The second patient, a 38 year old woman, was known from birth to have a hypothalamic pituitary gland deficiency with (stable) adipositas (quetelet index 53). She had complained of dizziness, general malaise, and dyspnoea on several occasions before being sent to our department. Arterial blood gas analysis revealed hypoxaemia and marked hypercapnia (Pao2 8.0 kPa, Paco2 7.2 kPa). She probably suffers from Pickwick syndrome and formal polysomnographic measurements will be performed shortly, but she also has a complete absence of hypoxic and hypercapnic ventilatory responses. Again, treatment with theophylline, acetazolamide, and medroxyprogesterone acetate normalised her arterial blood gas tensions within days. Furthermore, she now follows an intense weight reduction programme and has lost more than 10 kg in weeks.

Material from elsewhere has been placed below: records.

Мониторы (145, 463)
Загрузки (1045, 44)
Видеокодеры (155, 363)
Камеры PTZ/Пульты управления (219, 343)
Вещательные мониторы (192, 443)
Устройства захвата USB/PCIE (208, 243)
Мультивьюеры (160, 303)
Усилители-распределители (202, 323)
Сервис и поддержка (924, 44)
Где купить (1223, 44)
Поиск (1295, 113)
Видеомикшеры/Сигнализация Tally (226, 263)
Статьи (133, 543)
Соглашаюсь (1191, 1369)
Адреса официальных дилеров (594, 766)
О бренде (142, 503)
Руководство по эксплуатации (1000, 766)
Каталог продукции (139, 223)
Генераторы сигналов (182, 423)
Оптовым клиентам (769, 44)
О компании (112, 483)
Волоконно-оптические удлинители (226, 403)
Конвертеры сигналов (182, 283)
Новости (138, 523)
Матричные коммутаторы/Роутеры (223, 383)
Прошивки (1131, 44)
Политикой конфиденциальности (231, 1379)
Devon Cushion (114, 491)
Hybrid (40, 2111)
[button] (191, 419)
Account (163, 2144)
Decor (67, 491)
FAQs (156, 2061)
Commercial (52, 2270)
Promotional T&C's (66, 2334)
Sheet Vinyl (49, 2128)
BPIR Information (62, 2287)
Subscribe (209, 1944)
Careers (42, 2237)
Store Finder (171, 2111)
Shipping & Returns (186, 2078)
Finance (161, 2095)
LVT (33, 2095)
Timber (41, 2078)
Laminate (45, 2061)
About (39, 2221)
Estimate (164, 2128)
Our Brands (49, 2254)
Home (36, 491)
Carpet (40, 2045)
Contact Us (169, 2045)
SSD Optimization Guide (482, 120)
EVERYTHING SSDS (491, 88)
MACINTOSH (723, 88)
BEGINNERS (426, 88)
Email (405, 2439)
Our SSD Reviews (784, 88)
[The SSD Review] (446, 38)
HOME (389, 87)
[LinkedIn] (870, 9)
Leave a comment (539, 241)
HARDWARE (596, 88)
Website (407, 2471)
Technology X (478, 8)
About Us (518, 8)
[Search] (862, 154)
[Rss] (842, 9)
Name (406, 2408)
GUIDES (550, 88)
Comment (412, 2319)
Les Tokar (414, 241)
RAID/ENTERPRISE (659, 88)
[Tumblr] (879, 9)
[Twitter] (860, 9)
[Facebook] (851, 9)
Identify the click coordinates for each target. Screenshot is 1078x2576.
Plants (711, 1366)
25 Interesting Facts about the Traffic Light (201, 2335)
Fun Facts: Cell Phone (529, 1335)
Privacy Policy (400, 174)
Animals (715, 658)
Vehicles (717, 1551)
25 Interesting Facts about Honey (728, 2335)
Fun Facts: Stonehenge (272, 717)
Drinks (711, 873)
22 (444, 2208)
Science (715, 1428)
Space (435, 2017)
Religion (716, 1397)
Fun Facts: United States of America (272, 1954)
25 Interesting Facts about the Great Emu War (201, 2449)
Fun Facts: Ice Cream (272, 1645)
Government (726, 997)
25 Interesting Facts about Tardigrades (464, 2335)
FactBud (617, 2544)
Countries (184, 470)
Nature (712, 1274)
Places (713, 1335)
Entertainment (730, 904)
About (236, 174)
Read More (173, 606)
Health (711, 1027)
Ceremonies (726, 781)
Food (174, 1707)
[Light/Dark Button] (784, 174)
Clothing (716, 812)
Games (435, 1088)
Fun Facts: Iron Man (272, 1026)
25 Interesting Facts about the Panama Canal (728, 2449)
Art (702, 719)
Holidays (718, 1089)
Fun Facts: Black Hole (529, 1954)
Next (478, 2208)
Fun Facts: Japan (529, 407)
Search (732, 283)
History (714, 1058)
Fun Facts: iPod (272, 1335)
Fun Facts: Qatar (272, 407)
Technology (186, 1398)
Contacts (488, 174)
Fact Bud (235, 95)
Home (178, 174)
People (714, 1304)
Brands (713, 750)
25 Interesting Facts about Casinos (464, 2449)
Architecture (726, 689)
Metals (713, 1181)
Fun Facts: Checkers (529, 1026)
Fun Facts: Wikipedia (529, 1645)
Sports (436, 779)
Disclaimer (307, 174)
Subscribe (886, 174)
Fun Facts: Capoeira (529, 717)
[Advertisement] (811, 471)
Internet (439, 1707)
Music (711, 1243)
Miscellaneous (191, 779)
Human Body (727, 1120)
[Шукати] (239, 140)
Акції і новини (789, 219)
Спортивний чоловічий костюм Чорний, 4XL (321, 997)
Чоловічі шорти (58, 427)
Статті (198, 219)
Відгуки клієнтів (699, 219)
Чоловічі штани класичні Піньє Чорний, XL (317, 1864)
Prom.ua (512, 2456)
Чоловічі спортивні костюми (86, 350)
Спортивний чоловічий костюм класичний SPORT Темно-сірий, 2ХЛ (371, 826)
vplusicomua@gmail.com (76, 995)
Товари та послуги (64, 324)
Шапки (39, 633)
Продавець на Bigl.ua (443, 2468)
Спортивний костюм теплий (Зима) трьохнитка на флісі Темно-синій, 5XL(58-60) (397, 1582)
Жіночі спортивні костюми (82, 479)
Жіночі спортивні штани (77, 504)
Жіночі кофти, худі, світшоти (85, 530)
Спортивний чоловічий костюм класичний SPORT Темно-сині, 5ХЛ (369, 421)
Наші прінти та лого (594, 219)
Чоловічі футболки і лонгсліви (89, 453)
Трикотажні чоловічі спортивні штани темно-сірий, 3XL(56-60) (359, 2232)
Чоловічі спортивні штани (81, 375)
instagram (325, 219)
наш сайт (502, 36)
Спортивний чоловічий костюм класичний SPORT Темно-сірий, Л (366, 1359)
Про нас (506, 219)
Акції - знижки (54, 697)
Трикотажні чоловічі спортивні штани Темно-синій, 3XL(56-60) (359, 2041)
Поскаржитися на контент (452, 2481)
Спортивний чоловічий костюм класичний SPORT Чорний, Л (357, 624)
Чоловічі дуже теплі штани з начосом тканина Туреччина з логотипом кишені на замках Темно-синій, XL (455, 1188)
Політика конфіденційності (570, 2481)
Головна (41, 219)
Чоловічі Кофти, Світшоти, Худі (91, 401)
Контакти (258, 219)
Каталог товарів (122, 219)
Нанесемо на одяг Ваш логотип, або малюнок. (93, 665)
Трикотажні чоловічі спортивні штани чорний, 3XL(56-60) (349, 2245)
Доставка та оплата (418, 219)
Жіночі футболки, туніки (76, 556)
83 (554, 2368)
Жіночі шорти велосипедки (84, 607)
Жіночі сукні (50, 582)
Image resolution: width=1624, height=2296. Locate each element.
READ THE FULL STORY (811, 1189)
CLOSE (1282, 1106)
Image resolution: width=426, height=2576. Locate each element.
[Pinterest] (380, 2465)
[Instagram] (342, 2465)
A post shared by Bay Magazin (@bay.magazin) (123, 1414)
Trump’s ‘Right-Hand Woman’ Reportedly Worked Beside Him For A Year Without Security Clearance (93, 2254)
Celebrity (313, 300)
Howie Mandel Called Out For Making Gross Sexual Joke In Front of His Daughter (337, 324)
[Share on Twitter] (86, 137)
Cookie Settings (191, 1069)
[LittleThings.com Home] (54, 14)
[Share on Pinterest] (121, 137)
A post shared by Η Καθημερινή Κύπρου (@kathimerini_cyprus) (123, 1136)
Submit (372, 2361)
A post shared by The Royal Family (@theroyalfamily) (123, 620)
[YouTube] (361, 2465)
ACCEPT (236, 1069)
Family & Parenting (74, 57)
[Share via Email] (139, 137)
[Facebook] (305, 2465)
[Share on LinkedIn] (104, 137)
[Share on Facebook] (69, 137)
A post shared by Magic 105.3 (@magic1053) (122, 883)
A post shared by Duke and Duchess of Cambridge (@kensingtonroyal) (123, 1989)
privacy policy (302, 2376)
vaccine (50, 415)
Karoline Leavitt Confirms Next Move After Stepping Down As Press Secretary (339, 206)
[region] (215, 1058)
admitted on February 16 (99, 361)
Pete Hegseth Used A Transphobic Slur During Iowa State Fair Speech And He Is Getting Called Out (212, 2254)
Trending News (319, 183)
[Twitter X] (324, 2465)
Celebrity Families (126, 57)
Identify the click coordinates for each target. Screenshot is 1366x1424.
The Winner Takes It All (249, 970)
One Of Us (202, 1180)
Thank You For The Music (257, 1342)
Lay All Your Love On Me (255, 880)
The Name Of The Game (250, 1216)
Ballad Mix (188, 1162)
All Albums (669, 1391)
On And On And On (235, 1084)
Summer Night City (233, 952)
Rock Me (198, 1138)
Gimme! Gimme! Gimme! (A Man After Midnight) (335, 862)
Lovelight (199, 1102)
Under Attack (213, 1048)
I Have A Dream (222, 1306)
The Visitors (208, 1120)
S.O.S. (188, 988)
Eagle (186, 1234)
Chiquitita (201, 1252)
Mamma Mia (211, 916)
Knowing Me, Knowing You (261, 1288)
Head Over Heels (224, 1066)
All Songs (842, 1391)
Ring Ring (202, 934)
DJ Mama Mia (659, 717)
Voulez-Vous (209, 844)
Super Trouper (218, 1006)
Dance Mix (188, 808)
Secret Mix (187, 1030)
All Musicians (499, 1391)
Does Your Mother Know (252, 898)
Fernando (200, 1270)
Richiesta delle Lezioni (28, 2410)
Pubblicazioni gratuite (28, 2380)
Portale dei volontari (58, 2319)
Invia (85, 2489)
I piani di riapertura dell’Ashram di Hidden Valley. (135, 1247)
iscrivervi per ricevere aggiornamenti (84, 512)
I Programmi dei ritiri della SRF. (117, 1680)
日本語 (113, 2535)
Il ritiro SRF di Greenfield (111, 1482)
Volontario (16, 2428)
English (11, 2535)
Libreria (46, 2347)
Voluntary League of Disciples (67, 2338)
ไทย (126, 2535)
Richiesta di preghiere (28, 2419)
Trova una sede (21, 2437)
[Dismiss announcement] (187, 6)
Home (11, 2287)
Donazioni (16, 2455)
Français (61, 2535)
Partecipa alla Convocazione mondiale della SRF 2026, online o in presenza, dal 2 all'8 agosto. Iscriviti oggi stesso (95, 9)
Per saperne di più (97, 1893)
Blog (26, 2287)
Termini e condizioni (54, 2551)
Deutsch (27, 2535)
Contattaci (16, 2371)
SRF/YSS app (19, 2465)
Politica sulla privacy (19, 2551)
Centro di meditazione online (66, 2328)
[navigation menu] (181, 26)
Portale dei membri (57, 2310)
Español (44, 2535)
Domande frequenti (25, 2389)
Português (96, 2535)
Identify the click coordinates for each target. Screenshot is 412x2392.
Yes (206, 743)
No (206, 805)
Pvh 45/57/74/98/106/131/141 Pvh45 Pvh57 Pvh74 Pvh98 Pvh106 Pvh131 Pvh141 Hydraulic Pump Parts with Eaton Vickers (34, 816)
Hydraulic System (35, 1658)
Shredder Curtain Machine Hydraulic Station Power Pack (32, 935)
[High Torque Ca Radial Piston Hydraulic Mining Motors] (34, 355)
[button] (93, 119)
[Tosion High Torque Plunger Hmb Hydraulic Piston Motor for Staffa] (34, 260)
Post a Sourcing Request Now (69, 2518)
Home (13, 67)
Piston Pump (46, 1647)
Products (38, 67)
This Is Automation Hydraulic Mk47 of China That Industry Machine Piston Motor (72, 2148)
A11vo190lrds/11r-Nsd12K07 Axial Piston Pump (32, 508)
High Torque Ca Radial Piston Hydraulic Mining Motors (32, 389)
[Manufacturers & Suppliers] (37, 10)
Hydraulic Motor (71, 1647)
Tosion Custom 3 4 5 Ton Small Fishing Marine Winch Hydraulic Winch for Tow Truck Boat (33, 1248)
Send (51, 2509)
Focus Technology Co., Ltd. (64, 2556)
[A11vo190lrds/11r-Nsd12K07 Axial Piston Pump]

Acetazolamide has been shown to augment both the hypoxic and hypercapnic ventilatory response and to decrease Paco2 levels significantly in patients with chronic obstructive pulmonary disease (COPD).2,3 The mechanism of the effect is possibly due to a direct effect on the peripheral chemoreceptors (carotid bodies) as well as to an effect on cerebral blood flow regulation.2,4
It has been shown that medroxyprosterone acetate also acts on the peripheral chemoreceptors (directly) as well as on the central chemoreceptors (indirectly) and progesterone receptors in the hypothalamus in cats.5 This was also found in hypercapnic COPD patients, indicating that medroxyprogesterone acetate acts centrally on the respiratory centres.3 This supports the use of medroxyprogesterone acetate in central hypoventilation. Furthermore, the combined treatment of acetazolamide and medroxyprogesterone acetate increases ventilation and improves arterial blood gas values—that is, it decreases Paco2 to normocapnic values and increases Pao2 to almost normoxic values in hypercapnic and hypoxic patients with COPD.3
In conclusion, we agree with Smyth and Riley that medroxyprogesterone acetate can be used in patients with central hypoventilation disorders.